Notes on Convolutional Neural Nets for Sentences

This file will have some notes that I create while learning and reading up for a Deep Learning module presentation at the University of Bristol

It's obtained from a lot of different sources, which means it's not directly my own material but instead a word dump of related reading and topics, just "summed up".

This should function as a quick read for someone looking through a window into NLP and NNs, but I assume knowledge of the key "buzzwords" of NNs, but will define NLP stuff as I go along.

By the end of the document, hopefully everyone reading (and me writing) would've reached the end understanding how a Convolutional Neural Net is beneficial for NLP.

N-Grams and Bag of Words

N-Gram is a contiguous sequence of n words:

" Dog that barks does not bite"
Unigram: Dog, that, barks, does, not, bite.
BiGram: Dog that, that barks, barks does, does not, not bite...
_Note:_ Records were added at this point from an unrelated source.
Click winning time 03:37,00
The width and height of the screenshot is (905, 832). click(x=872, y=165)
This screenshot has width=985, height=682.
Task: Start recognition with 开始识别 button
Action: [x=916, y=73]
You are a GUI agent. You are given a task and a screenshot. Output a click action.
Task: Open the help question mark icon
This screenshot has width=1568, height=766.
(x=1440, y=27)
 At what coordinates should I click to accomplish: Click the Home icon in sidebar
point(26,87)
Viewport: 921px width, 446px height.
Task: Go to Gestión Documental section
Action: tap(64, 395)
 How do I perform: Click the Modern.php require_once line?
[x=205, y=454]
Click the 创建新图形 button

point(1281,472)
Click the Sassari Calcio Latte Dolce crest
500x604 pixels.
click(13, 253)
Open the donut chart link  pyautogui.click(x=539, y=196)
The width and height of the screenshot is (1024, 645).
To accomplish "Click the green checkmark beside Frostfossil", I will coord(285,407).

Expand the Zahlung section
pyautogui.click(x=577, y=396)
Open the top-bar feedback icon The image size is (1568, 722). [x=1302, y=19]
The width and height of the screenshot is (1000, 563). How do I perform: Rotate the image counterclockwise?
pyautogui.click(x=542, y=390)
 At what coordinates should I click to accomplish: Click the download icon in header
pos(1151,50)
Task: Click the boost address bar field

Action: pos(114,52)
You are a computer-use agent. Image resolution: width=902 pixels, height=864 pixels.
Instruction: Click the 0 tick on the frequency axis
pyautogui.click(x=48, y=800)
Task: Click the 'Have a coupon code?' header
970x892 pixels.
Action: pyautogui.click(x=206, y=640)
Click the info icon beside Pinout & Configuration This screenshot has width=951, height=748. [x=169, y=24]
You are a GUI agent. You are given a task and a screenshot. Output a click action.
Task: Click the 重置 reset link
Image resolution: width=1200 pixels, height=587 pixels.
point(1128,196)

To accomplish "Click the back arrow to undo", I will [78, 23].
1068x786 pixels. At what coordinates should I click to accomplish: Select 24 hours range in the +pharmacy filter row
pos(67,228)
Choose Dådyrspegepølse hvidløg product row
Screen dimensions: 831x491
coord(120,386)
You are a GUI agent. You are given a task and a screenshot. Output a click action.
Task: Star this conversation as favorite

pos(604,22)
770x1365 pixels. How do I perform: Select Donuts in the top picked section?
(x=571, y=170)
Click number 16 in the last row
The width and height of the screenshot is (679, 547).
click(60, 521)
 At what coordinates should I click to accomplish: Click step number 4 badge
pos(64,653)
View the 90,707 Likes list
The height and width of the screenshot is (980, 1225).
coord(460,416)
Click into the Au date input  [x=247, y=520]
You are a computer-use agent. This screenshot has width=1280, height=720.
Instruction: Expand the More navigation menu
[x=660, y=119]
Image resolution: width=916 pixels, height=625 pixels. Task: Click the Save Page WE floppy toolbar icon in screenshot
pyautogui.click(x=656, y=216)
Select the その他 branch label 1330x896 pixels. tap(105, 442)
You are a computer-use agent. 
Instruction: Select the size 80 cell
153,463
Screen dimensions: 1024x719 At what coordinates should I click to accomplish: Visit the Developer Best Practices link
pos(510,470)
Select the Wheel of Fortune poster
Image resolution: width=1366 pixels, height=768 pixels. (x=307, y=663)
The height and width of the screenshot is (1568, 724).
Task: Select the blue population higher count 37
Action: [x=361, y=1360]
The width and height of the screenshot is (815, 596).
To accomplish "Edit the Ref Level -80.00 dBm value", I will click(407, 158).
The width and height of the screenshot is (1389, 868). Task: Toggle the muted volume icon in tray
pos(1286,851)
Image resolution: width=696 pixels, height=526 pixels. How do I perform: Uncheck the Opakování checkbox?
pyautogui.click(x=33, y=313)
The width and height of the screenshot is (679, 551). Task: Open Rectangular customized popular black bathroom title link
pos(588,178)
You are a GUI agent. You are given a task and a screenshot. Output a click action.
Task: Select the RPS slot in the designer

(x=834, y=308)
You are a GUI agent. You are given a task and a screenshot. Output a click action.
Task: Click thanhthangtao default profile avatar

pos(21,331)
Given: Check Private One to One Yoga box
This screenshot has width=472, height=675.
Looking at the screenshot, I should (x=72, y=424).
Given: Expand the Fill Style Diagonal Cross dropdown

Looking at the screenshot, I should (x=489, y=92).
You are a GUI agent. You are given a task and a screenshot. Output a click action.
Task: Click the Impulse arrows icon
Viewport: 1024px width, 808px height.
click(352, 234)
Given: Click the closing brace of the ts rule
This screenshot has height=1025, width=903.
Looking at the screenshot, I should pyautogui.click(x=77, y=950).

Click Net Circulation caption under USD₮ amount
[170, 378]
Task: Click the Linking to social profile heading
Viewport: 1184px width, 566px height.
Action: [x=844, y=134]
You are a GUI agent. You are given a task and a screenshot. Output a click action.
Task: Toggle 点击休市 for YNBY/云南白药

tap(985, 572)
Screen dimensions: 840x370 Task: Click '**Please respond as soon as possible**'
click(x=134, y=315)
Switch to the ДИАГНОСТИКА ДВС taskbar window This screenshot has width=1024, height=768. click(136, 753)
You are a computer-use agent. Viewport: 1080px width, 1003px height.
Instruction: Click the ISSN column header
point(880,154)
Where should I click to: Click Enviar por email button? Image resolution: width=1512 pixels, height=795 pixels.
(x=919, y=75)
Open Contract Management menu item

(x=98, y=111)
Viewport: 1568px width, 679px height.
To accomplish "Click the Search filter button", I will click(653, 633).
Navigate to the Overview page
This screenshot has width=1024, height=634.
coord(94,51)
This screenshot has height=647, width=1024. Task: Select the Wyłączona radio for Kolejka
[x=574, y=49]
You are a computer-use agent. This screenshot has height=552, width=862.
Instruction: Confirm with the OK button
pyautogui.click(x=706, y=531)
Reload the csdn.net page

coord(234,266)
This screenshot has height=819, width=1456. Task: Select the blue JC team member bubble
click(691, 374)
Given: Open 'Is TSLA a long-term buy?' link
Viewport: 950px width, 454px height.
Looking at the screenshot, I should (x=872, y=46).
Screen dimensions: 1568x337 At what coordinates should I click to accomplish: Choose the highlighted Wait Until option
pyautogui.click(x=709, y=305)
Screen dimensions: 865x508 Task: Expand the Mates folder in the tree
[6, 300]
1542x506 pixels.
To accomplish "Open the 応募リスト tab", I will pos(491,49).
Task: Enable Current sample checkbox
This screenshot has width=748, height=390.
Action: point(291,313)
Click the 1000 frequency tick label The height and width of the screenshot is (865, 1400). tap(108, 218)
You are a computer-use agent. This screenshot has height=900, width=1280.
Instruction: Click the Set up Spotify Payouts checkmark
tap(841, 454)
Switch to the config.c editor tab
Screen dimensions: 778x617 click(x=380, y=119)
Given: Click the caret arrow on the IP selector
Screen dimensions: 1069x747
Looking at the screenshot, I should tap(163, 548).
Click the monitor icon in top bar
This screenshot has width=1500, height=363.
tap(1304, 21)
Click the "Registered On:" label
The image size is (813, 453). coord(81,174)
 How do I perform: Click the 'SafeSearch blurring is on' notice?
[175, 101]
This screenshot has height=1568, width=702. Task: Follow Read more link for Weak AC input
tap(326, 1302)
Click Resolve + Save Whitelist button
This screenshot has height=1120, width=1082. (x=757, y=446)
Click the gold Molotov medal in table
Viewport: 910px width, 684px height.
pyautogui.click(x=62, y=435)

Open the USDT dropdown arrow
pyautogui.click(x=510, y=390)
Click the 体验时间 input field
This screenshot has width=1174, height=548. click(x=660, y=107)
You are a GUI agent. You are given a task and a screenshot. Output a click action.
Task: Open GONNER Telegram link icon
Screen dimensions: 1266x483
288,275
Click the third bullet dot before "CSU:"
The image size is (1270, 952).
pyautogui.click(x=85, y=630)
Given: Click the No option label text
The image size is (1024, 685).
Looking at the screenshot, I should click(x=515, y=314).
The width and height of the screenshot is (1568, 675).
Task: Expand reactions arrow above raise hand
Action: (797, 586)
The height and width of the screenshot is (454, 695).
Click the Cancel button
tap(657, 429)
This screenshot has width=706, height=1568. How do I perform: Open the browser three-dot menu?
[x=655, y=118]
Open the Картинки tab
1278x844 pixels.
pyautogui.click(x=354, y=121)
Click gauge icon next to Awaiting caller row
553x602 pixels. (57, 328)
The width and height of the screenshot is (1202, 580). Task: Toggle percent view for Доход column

Bag-of-Words: Method of representing the data using n-grams, usually unigrams. It does not keep track of the order of the text

Representations of Text:

One-Hot Encoding: Each vector corresponds to a unique word in the corpus. The vector is of length of corpus, and marks 1 where the word is present, 0 elsewhere. It's a good input to functions that requre a paritcular input range, for example neural nets
N-Gram Models: N Sequence of tokens into account. Ususally part of another implementation, not much use alone.
Word2Vec: Algorithm that comprises of 2 models, continous bag of words or skip-gram. The embeddings are created via a two-layer neural network, where the model corresponds to a prediction task.

For CBOW: Objective is predict a word given some context (autocomplete). For Skip-Gram: Predict the context of the given word.

The final output of the model is used only for training reaons, because we ignore the output vector and only look at the weights in the hidden layer, which is used as the vector representation for the texts.

Explanation for CBOW and Skip-Gram

Classic Word2Vec: It uses a single hidden layer, fully connected neural network. The neurons in the hidden layer are all linerar neurons, and the input layer is as big as the vocabulary of the training set. The hidden layer is set to the dimensionality of the resulting word vectors. The output size is same as the input size. The input to the hidden layer can be represented by size V x N (v = num of words, N dimension of word vectors). The output of the hidden layer is represented by NxV. Where N is the number of neurons in the hidden layer (it matches the dimensionality of the word vector needed). Word2Vec creates a vector by converting the activation values of the ouput layer neurons to probabilities using the softmax function.
Continous Bag of Words Model: Similar to the Word2Vec, but we'd feed in multiple words, (n) as the input, and the output would be the associated expected word. This way we can train the net to expect n inputs and provide a valid output that's the expected word. n words represent context, and the output is known as the target word.
Skip-Gram Model: The model reverse the use of target and context word. The target word is fed as the input, and the context is the expected output. It would produce n vectors for each input word, which means you'd expect multiple layers of output, that are sized N(dimension of vector).

Word2Vec Explained in more depth:

I use this as the main resource for this section tbh

word2vec is based on a classical feed-forward, fully conencted architecture.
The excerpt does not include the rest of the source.